Download or read book Dissertation Abstracts International written by and published by . This book was released on 2003 with total page 506 pages. Available in PDF, EPUB and Kindle. Book excerpt: Abstracts of dissertations available on microfilm or as xerographic reproductions.
Download or read book Desistance from Crime written by Michael Rocque and published by Springer. This book was released on 2017-04-25 with total page 279 pages. Available in PDF, EPUB and Kindle. Book excerpt: This book represents a brief treatise on the theory and research behind the concept of desistance from crime. This ever-growing field has become increasingly relevant as questions of serious issues regarding sentencing, probation and the penal system continue to go unanswered. Rocque covers the history of research on desistance from crime and provides a discussion of research and theories on the topic before looking towards the future of the application of desistance to policy. The focus of the volume is to provide an overview of the practical and theoretical developments to better understand desistance. In addition, a multidisciplinary, integrative theoretical perspective is presented, ensuring that it will be of particular interest for students and scholars of criminology and the criminal justice system.

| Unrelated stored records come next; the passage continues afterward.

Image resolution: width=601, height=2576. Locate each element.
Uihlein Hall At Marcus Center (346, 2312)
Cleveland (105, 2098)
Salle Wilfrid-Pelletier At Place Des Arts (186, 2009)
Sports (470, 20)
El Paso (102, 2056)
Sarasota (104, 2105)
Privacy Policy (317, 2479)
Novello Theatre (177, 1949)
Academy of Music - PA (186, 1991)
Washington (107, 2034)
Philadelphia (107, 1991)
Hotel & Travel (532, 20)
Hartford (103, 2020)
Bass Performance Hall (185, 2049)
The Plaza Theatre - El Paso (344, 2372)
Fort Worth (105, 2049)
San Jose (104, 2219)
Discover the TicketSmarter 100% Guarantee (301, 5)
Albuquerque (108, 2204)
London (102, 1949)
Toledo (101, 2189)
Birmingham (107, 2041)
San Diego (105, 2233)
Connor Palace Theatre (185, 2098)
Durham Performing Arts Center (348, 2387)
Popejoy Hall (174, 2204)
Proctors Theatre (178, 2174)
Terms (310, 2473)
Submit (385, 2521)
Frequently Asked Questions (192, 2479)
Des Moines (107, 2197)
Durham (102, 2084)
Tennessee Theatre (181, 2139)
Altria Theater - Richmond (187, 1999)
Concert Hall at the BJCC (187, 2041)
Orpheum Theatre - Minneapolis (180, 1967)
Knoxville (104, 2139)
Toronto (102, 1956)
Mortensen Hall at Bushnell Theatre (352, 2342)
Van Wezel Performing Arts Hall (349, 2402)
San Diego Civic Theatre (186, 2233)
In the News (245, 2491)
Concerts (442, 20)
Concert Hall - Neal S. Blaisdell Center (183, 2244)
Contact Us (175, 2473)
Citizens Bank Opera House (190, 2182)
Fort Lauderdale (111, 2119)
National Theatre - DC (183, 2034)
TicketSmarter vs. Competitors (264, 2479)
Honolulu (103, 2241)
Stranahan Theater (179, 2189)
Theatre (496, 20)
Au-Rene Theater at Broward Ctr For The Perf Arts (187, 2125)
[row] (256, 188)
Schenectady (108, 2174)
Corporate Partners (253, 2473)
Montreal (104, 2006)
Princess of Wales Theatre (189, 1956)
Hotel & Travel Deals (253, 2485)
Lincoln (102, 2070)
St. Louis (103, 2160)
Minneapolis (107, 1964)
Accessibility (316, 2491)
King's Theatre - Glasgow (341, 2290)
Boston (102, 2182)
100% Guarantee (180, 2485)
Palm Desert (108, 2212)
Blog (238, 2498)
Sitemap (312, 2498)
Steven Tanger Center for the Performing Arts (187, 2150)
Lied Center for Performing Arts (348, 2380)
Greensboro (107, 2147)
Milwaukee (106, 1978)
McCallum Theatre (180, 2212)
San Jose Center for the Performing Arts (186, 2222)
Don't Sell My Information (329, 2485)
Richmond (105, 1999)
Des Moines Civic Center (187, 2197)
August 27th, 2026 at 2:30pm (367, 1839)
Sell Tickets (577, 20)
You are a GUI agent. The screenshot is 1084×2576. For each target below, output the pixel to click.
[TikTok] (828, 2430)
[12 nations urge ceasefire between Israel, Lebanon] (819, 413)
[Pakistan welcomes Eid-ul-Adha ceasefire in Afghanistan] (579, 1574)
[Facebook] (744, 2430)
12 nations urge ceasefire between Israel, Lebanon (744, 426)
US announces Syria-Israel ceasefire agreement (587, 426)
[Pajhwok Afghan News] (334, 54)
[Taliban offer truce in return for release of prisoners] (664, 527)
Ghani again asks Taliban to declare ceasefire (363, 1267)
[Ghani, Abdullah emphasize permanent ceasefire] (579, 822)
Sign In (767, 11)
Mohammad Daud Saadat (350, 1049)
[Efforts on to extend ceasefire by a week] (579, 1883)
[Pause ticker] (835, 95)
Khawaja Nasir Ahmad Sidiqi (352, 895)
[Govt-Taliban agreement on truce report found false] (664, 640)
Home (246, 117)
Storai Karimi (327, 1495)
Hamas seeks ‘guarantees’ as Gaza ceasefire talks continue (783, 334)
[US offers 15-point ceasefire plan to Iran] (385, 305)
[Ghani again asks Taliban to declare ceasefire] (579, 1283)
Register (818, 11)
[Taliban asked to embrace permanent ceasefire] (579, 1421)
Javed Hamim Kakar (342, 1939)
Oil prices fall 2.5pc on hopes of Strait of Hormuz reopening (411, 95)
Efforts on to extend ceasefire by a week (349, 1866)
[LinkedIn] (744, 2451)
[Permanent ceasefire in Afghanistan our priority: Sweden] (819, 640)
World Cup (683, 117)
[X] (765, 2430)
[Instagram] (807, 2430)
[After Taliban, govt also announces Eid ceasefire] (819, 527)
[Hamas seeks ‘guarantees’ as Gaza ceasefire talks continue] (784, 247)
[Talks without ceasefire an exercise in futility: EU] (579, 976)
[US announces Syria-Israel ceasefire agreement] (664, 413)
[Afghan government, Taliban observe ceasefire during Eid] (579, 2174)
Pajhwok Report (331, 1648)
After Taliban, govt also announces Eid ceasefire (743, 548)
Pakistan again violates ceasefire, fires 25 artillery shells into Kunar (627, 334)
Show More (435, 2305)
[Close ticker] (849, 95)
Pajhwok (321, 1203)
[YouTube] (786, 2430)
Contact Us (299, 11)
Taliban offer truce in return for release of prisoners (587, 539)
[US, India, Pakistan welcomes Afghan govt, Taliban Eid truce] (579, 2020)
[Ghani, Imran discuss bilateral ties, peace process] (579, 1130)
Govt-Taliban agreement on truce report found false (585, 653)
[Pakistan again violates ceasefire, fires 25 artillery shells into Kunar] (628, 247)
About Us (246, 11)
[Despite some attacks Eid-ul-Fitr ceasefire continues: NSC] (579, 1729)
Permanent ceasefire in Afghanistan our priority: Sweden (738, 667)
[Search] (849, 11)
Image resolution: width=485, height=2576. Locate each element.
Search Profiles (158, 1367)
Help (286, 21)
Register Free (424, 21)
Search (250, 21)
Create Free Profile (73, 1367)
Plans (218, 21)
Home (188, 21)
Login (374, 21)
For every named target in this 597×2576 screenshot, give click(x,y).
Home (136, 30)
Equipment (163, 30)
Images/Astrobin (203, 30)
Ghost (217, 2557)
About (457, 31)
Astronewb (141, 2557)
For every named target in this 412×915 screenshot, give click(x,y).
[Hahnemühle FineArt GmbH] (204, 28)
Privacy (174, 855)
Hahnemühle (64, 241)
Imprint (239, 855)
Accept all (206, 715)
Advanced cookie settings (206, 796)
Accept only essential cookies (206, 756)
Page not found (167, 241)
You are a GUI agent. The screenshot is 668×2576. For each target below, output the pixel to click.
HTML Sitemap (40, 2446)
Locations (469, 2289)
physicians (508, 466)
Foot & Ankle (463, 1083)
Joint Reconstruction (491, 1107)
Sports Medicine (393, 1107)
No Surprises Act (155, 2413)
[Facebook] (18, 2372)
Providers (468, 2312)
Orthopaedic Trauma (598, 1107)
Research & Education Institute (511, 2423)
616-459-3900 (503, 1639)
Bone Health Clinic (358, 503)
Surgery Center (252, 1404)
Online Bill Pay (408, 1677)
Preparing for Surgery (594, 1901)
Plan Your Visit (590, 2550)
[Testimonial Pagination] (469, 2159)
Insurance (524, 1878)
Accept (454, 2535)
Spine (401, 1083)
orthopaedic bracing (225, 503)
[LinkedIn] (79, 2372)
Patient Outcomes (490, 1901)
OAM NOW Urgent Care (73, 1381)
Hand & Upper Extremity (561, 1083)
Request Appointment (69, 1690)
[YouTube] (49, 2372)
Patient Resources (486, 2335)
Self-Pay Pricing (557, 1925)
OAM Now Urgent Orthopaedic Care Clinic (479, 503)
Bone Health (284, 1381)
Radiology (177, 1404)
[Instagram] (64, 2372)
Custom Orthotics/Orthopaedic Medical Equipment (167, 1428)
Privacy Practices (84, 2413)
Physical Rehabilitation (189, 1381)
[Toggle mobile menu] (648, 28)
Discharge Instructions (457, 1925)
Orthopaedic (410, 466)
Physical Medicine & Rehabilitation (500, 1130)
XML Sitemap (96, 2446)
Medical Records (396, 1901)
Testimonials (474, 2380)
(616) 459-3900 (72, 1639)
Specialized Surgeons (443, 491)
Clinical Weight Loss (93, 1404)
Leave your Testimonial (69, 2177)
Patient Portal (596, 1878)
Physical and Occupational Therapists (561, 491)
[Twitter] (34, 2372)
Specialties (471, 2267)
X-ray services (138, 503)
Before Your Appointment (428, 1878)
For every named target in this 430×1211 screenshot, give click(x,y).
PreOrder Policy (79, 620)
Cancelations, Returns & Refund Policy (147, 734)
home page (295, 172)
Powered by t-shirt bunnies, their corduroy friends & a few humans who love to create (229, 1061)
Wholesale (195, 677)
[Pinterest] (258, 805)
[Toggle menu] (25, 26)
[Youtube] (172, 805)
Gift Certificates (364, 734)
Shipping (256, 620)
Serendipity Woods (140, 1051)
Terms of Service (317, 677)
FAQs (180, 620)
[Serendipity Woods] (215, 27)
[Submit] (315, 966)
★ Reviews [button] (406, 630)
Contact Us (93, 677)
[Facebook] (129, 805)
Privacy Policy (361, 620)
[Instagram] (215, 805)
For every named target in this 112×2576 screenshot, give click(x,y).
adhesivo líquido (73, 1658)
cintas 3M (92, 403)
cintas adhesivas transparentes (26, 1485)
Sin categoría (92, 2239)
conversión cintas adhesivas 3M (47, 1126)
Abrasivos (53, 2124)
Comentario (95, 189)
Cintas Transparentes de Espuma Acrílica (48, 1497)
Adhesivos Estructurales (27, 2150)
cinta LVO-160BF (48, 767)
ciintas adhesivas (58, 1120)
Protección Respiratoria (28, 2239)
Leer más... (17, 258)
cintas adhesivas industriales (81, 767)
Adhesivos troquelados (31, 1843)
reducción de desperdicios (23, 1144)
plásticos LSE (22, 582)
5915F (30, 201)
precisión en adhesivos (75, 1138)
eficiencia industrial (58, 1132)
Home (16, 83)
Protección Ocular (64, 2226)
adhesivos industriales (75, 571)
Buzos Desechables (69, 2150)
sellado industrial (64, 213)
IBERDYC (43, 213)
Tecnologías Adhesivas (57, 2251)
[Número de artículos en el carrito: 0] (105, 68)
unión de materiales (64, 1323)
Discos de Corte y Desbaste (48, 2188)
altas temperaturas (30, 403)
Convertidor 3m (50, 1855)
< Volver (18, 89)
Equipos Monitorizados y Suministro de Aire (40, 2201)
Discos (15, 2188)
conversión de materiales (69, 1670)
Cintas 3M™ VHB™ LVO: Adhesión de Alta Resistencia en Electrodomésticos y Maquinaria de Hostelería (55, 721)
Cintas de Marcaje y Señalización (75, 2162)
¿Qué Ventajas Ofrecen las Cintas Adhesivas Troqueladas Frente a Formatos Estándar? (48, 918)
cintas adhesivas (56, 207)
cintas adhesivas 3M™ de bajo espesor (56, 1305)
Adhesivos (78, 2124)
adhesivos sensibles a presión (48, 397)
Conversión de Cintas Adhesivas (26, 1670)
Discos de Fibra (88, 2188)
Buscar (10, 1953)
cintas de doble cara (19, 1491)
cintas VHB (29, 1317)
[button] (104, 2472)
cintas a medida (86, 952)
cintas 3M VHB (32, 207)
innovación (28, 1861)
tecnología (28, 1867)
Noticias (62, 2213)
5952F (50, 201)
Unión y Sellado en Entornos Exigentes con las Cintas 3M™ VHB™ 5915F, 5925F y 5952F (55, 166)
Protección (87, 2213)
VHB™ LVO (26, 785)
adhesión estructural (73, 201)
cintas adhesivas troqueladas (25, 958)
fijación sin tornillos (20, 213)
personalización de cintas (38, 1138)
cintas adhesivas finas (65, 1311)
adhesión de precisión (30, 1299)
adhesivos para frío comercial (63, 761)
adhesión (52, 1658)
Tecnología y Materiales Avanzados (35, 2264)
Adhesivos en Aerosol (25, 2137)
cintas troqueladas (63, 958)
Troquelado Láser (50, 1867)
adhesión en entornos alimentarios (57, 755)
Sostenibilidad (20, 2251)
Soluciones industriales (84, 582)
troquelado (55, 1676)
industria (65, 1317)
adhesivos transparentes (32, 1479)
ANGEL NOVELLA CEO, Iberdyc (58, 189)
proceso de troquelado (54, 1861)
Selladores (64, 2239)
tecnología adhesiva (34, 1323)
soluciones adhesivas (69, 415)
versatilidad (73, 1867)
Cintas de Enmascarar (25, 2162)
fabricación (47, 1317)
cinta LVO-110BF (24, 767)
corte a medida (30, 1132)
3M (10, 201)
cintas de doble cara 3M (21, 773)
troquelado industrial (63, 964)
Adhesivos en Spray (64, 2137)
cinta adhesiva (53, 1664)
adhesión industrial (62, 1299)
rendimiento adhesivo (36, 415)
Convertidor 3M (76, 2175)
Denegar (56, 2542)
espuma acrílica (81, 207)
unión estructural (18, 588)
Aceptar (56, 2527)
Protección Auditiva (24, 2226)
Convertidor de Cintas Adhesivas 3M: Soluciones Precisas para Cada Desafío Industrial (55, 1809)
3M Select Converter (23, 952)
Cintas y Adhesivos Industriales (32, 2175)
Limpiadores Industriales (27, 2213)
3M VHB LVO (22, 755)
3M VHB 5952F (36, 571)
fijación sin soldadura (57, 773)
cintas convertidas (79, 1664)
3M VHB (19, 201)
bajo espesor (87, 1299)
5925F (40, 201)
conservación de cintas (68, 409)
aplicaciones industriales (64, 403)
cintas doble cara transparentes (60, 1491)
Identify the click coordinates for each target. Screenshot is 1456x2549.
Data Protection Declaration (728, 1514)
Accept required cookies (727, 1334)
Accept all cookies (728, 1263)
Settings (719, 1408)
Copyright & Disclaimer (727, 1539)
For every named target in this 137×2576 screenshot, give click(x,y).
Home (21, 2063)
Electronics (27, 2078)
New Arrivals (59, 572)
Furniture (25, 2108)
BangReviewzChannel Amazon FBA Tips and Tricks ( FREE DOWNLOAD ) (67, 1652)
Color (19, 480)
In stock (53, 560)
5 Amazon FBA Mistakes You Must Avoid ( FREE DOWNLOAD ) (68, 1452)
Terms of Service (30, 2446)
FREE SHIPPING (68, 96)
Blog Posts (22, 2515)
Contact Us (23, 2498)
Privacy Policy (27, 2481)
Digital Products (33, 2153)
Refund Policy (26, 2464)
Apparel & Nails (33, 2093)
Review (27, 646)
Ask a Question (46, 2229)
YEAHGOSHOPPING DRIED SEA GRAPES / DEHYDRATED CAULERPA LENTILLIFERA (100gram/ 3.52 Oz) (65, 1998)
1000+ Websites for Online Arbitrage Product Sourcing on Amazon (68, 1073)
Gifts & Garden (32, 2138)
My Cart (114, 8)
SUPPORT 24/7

Download or read book Key Issues in Criminal Career Research written by Alex R. Piquero and published by Cambridge University Press. This book was released on 2007-01-08 with total page 260 pages. Available in PDF, EPUB and Kindle. Book excerpt: Publisher description
Download or read book On the Outside written by David J. Harding and published by University of Chicago Press. This book was released on 2019-02-21 with total page 309 pages. Available in PDF, EPUB and Kindle. Book excerpt: One of the Vera Institute of Justice’s Best Criminal Justice Books of 2019 America’s high incarceration rates are a well-known facet of contemporary political conversations. Mentioned far less often is what happens to the nearly 700,000 former prisoners who rejoin society each year. On the Outside examines the lives of twenty-two people—varied in race and gender but united by their time in the criminal justice system—as they pass out of the prison gates and back into the world. The book takes a clear-eyed look at the challenges faced by formerly incarcerated citizens as they try to find work, housing, and stable communities. Standing alongside these individual portraits is a quantitative study conducted by the authors that followed every state prisoner in Michigan who was released on parole in 2003 (roughly 11,000 individuals) for the next seven years, providing a comprehensive view of their postprison neighborhoods, families, employment, and contact with the parole system. On the Outside delivers a powerful combination of hard data and personal narrative that shows why our country continues to struggle with the social and economic reintegration of the formerly incarcerated. For further information, including an instructor guide and slide deck, please visit: http://ontheoutsidebook.us/home/instructors
Download or read book The Growth of Incarceration in the United States written by Committee on Causes and Consequences of High Rates of Incarceration and published by National Academies Press. This book was released on 2014-12-31 with total page 800 pages. Available in PDF, EPUB and Kindle. Book excerpt: After decades of stability from the 1920s to the early 1970s, the rate of imprisonment in the United States has increased fivefold during the last four decades. The U.S. penal population of 2.2 million adults is by far the largest in the world. Just under one-quarter of the world's prisoners are held in American prisons. The U.S. rate of incarceration, with nearly 1 out of every 100 adults in prison or jail, is 5 to 10 times higher than the rates in Western Europe and other democracies. The U.S. prison population is largely drawn from the most disadvantaged part of the nation's population: mostly men under age 40, disproportionately minority, and poorly educated. Prisoners often carry additional deficits of drug and alcohol addictions, mental and physical illnesses, and lack of work preparation or experience. The growth of incarceration in the United States during four decades has prompted numerous critiques and a growing body of scientific knowledge about what prompted the rise and what its consequences have been for the people imprisoned, their families and communities, and for U.S. society. The Growth of Incarceration in the United States examines research and analysis of the dramatic rise of incarceration rates and its affects. This study makes the case that the United States has gone far past the point where the numbers of people in prison can be justified by social benefits and has reached a level where these high rates of incarceration themselves constitute a source of injustice and social harm. The Growth of Incarceration in the United States examines policy changes that created an increasingly punitive political climate and offers specific policy advice in sentencing policy, prison policy, and social policy. The report also identifies important research questions that must be answered to provide a firmer basis for policy. This report is a call for change in the way society views criminals, punishment, and prison. This landmark study assesses the evidence and its implications for public policy to inform an extensive and thoughtful public debate about and reconsideration of policies.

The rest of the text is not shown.